» Data extracts

:::

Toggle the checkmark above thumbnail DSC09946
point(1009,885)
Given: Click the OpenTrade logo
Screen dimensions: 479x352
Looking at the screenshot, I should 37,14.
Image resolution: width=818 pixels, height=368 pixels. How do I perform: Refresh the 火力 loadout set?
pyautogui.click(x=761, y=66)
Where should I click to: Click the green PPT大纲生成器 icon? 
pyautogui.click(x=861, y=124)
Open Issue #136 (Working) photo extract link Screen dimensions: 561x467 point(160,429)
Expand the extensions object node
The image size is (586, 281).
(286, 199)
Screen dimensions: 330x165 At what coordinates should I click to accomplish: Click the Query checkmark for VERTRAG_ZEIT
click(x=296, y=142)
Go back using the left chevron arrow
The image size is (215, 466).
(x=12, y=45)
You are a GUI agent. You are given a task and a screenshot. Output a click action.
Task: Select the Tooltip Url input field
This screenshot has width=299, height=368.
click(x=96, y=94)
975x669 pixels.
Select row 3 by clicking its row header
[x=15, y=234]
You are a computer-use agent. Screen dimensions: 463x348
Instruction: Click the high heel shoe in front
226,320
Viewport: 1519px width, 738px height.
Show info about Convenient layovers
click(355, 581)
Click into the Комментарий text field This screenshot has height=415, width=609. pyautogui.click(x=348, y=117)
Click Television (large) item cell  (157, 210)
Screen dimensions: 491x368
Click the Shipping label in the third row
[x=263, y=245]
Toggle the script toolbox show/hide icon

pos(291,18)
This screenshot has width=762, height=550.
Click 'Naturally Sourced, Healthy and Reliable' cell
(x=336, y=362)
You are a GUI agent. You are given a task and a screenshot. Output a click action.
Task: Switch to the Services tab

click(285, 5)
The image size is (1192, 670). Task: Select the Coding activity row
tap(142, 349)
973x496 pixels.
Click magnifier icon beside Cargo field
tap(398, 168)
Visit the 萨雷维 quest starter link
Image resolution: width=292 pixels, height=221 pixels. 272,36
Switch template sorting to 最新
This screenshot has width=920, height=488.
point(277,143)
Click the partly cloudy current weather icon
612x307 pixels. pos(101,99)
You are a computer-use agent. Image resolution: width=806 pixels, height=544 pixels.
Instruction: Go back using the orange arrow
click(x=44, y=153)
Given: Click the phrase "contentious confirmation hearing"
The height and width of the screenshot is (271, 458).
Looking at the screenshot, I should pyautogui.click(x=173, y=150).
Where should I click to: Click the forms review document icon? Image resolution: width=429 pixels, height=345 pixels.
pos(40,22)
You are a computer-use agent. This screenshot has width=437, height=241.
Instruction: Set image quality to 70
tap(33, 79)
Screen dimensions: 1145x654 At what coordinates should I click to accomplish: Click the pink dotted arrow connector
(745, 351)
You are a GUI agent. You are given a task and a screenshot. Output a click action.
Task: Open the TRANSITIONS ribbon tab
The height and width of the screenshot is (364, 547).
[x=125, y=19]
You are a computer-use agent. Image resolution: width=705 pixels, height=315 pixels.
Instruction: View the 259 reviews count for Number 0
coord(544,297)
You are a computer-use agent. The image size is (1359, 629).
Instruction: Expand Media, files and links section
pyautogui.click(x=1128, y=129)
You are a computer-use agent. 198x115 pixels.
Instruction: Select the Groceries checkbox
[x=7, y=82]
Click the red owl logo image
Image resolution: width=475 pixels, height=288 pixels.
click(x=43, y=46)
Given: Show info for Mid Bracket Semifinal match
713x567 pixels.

:::

Make an exact copy of the listing shown above.

» Task solution
Toggle the checkmark above thumbnail DSC09946
point(1009,885)
Given: Click the OpenTrade logo
Screen dimensions: 479x352
Looking at the screenshot, I should 37,14.
Image resolution: width=818 pixels, height=368 pixels. How do I perform: Refresh the 火力 loadout set?
pyautogui.click(x=761, y=66)
Where should I click to: Click the green PPT大纲生成器 icon? 
pyautogui.click(x=861, y=124)
Open Issue #136 (Working) photo extract link Screen dimensions: 561x467 point(160,429)
Expand the extensions object node
The image size is (586, 281).
(286, 199)
Screen dimensions: 330x165 At what coordinates should I click to accomplish: Click the Query checkmark for VERTRAG_ZEIT
click(x=296, y=142)
Go back using the left chevron arrow
The image size is (215, 466).
(x=12, y=45)
You are a GUI agent. You are given a task and a screenshot. Output a click action.
Task: Select the Tooltip Url input field
This screenshot has width=299, height=368.
click(x=96, y=94)
975x669 pixels.
Select row 3 by clicking its row header
[x=15, y=234]
You are a computer-use agent. Screen dimensions: 463x348
Instruction: Click the high heel shoe in front
226,320
Viewport: 1519px width, 738px height.
Show info about Convenient layovers
click(355, 581)
Click into the Комментарий text field This screenshot has height=415, width=609. pyautogui.click(x=348, y=117)
Click Television (large) item cell  (157, 210)
Screen dimensions: 491x368
Click the Shipping label in the third row
[x=263, y=245]
Toggle the script toolbox show/hide icon

pos(291,18)
This screenshot has width=762, height=550.
Click 'Naturally Sourced, Healthy and Reliable' cell
(x=336, y=362)
You are a GUI agent. You are given a task and a screenshot. Output a click action.
Task: Switch to the Services tab

click(285, 5)
The image size is (1192, 670). Task: Select the Coding activity row
tap(142, 349)
973x496 pixels.
Click magnifier icon beside Cargo field
tap(398, 168)
Visit the 萨雷维 quest starter link
Image resolution: width=292 pixels, height=221 pixels. 272,36
Switch template sorting to 最新
This screenshot has width=920, height=488.
point(277,143)
Click the partly cloudy current weather icon
612x307 pixels. pos(101,99)
You are a computer-use agent. Image resolution: width=806 pixels, height=544 pixels.
Instruction: Go back using the orange arrow
click(x=44, y=153)
Given: Click the phrase "contentious confirmation hearing"
The height and width of the screenshot is (271, 458).
Looking at the screenshot, I should pyautogui.click(x=173, y=150).
Where should I click to: Click the forms review document icon? Image resolution: width=429 pixels, height=345 pixels.
pos(40,22)
You are a computer-use agent. This screenshot has width=437, height=241.
Instruction: Set image quality to 70
tap(33, 79)
Screen dimensions: 1145x654 At what coordinates should I click to accomplish: Click the pink dotted arrow connector
(745, 351)
You are a GUI agent. You are given a task and a screenshot. Output a click action.
Task: Open the TRANSITIONS ribbon tab
The height and width of the screenshot is (364, 547).
[x=125, y=19]
You are a computer-use agent. Image resolution: width=705 pixels, height=315 pixels.
Instruction: View the 259 reviews count for Number 0
coord(544,297)
You are a computer-use agent. The image size is (1359, 629).
Instruction: Expand Media, files and links section
pyautogui.click(x=1128, y=129)
You are a computer-use agent. 198x115 pixels.
Instruction: Select the Groceries checkbox
[x=7, y=82]
Click the red owl logo image
Image resolution: width=475 pixels, height=288 pixels.
click(x=43, y=46)
Given: Show info for Mid Bracket Semifinal match
713x567 pixels.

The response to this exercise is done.